Could you reproduce, word for word, the part of the guest post below starting with "I first met" and going on through "boring her silly."?

◆ Selected text
--- START ---

In return to my guest-post on my best friend, Emma's Blog (Teapot_Diabetic), she wrote a guest post for my Blog:

I first met Amy about 3 years ago when I first started at my current job. I was pretty quiet and apparently didn't like saying bye to her.. a lot of tumble-weed moments!. Amy was a few years older than me, a lot more confident and had an ever so slightly inappropriate/naughty sense of humour :)

Amy and I got to know each other a little more after I was diagnosed with Type 1 Diabetes just a year later, as she was concerned for me and is very medically curious. Feeling alone and coming to terms with a condition that is 24/7 and a pretty big part of my life, I found it almost therapeutic to answer her questions knowing that I wasn't boring her silly.

It was at my twenty-first birthday party that I really got to know this funny, quick-witted and kind person who I'm incredibly proud and lucky to call my best friend.

Definition of Clinical Depression - Clinical Depression is caused when the brain does not produce or release anywhere near a "normal" amount of Serotonin, leading to severe anxiety, stress and mood swings. For example, most people enjoy chocolate. Chocolate has been scientifically proven to increase the production and release of serotonin in the brain, so therefore you feel really happy when you eat it.

Amy has always been very open and honest with me about her condition (slightly inappropriate humour included) and was always brilliant at answering questions whenever I got a little curious too. I didn't have a lot of knowledge on the subject before meeting Amy and had no idea how difficult and sometimes gruelling this condition can be, especially when undiagnosed.

After we became closer as friends, and a number of quite frank conversations I found out more about Amy's depression and what she went through as a teenager with alcohol, drugs and self-harm. I was pretty shocked and upset to think of my Amy feeling that hurt, angry and alone. I wish I could have been there for her as she has been there for me on so many occasions. I might not have been the biggest help but I'd have tried my damnest to comfort her and show her that she wasn't alone.

--- END ---

◆ Record set
--- START ---

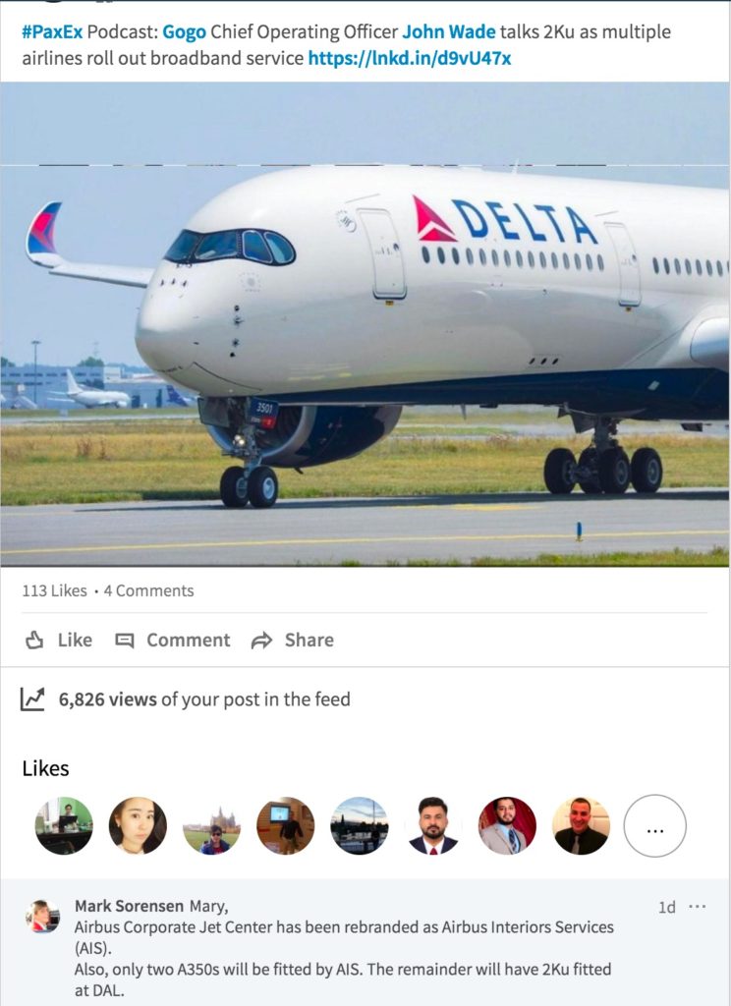Open Mark Sorensen's name link

(129, 906)

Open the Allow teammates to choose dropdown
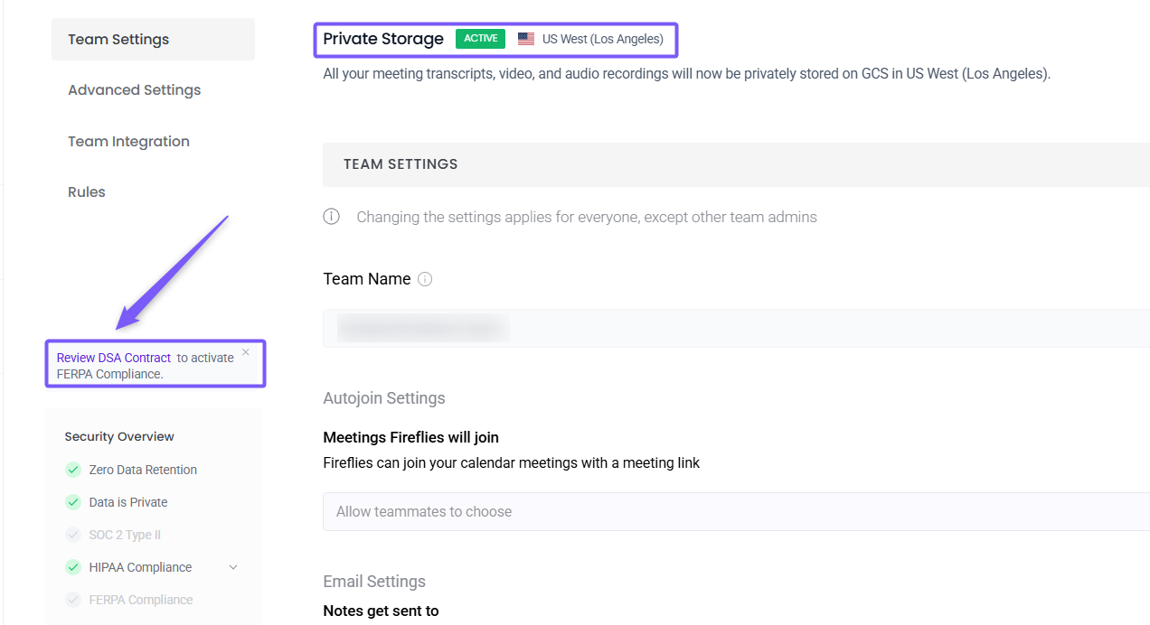coord(736,511)

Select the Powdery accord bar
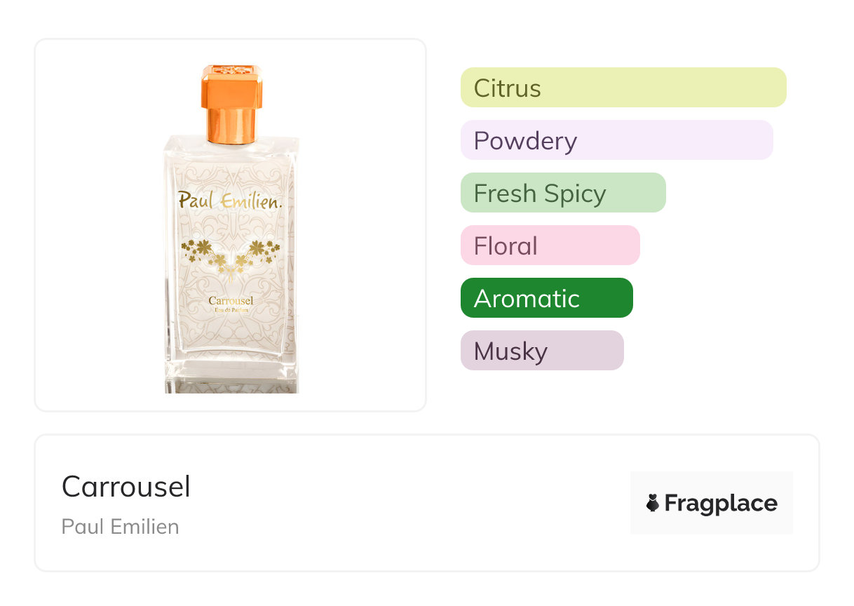(616, 140)
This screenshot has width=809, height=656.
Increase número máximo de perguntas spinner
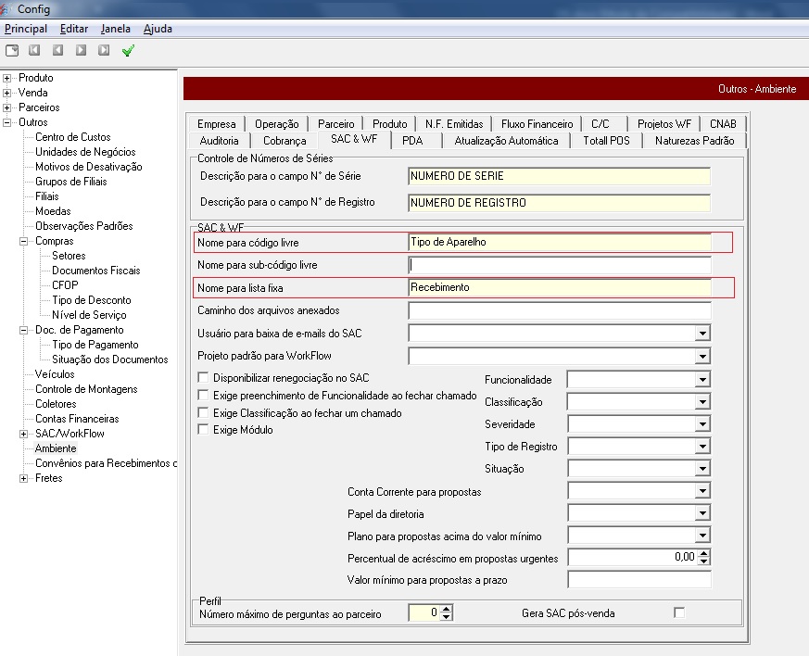tap(447, 608)
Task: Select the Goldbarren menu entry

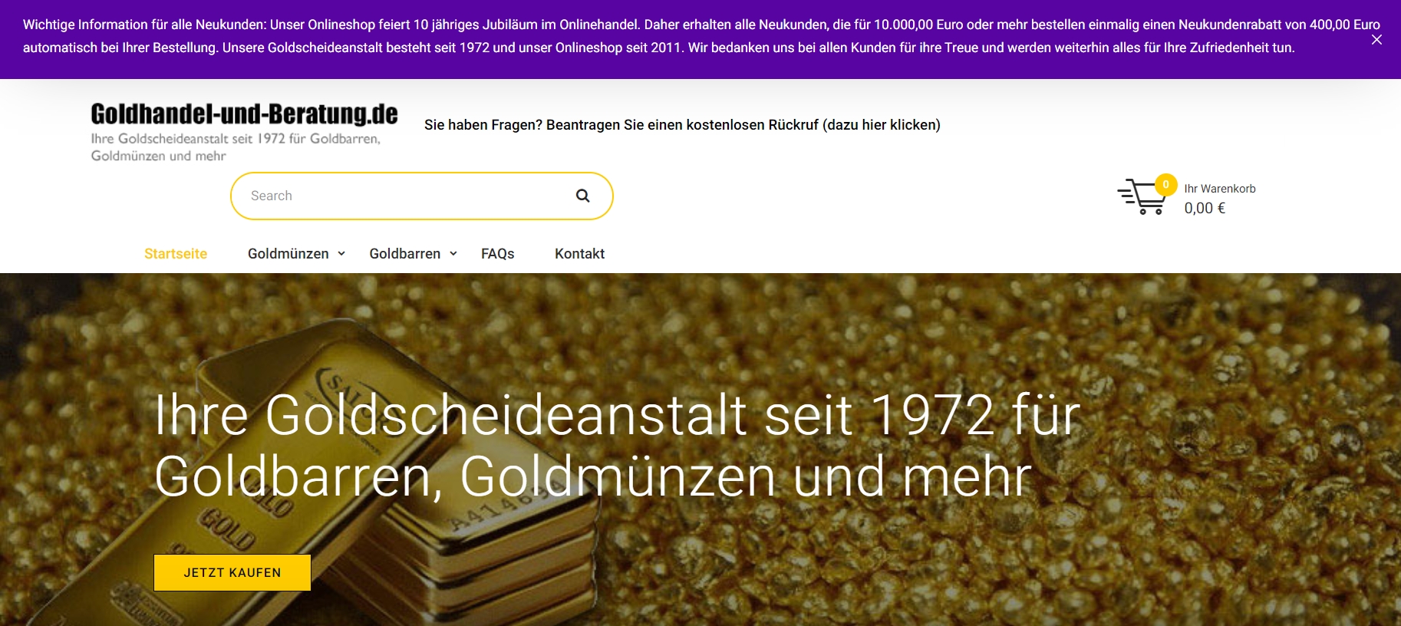Action: [x=405, y=254]
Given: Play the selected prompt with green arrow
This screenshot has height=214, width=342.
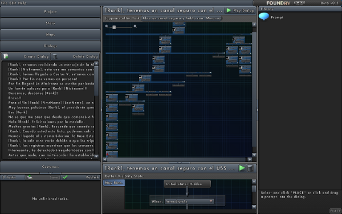Looking at the screenshot, I should pyautogui.click(x=242, y=168).
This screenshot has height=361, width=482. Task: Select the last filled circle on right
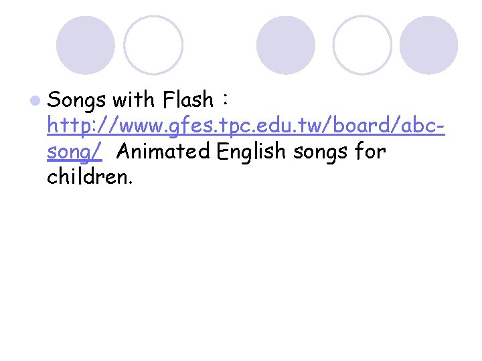pyautogui.click(x=428, y=45)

--- END ---

◆ Task solution
I first met Amy about 3 years ago when I first started at my current job. I was pretty quiet and apparently didn't like saying bye to her.. a lot of tumble-weed moments!. Amy was a few years older than me, a lot more confident and had an ever so slightly inappropriate/naughty sense of humour :)

Amy and I got to know each other a little more after I was diagnosed with Type 1 Diabetes just a year later, as she was concerned for me and is very medically curious. Feeling alone and coming to terms with a condition that is 24/7 and a pretty big part of my life, I found it almost therapeutic to answer her questions knowing that I wasn't boring her silly.